レバノンで新型コロナ感染拡大、2020年のGDP成長率予測はマイナス25%

(レバノン、エジプト)

カイロ発

2020年10月29日

レバノンで10月27日、新型コロナウイルスの1日当たり新規感染者数は過去最多の1,809人となった。米国のジョンズ・ホプキンス大学の発表では、レバノンの累計感染者数は7万3,995人、累計死者数は590人となり、人口が約682万人の同国での感染者数の増加は深刻だ。内務省は感染対策のため、地域ごとの外出禁止などの封鎖措置を実施しており、対象地域を毎週指定している。10月19日まで164地域、26日までは79地域を封鎖していた。11月2日までは63地域を封鎖とし、病院や食料品店を除く民間企業や一部の公共機関を閉鎖、集会も禁止となっている。閉鎖地域以外でも夜間の外出禁止令が出ている。

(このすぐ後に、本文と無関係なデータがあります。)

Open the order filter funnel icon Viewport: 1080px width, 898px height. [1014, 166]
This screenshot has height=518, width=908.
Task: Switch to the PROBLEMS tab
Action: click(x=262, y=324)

長引く新型コロナウイルス感染拡大に加えて、8月には首都ベイルートで大規模な爆発事件が発生し、市民生活や経済に大きな打撃を与えた。IMFは4月時点では同国の2020年の実質GDP成長率をマイナス12.0%と予測していたが、10月の予測ではマイナス25.0%と大幅に下方修正した。物価も高騰しており、IMFの予測によると2020年の消費者物価指数上昇率は前年比85.5%という大幅なもので、市民生活は困窮している。

市民は社会・経済を立て直しできないとして政府を批判し、頻繁に抗議デモを実施している。3月には債務不履行になっていた中(2020年5月8日記事参照)、ムーディーズが7月にレバノンの信用格付けを最低水準に引き下げており(2020年8月7日記事参照)、財政立て直しも課題となる。大規模爆発事件の責任を取って内閣が退陣した後、宗派対立の影響もあって組閣は難航しているが、社会・経済・財政の立て直しなど多くの課題に対応するため、早期の組閣が望まれている。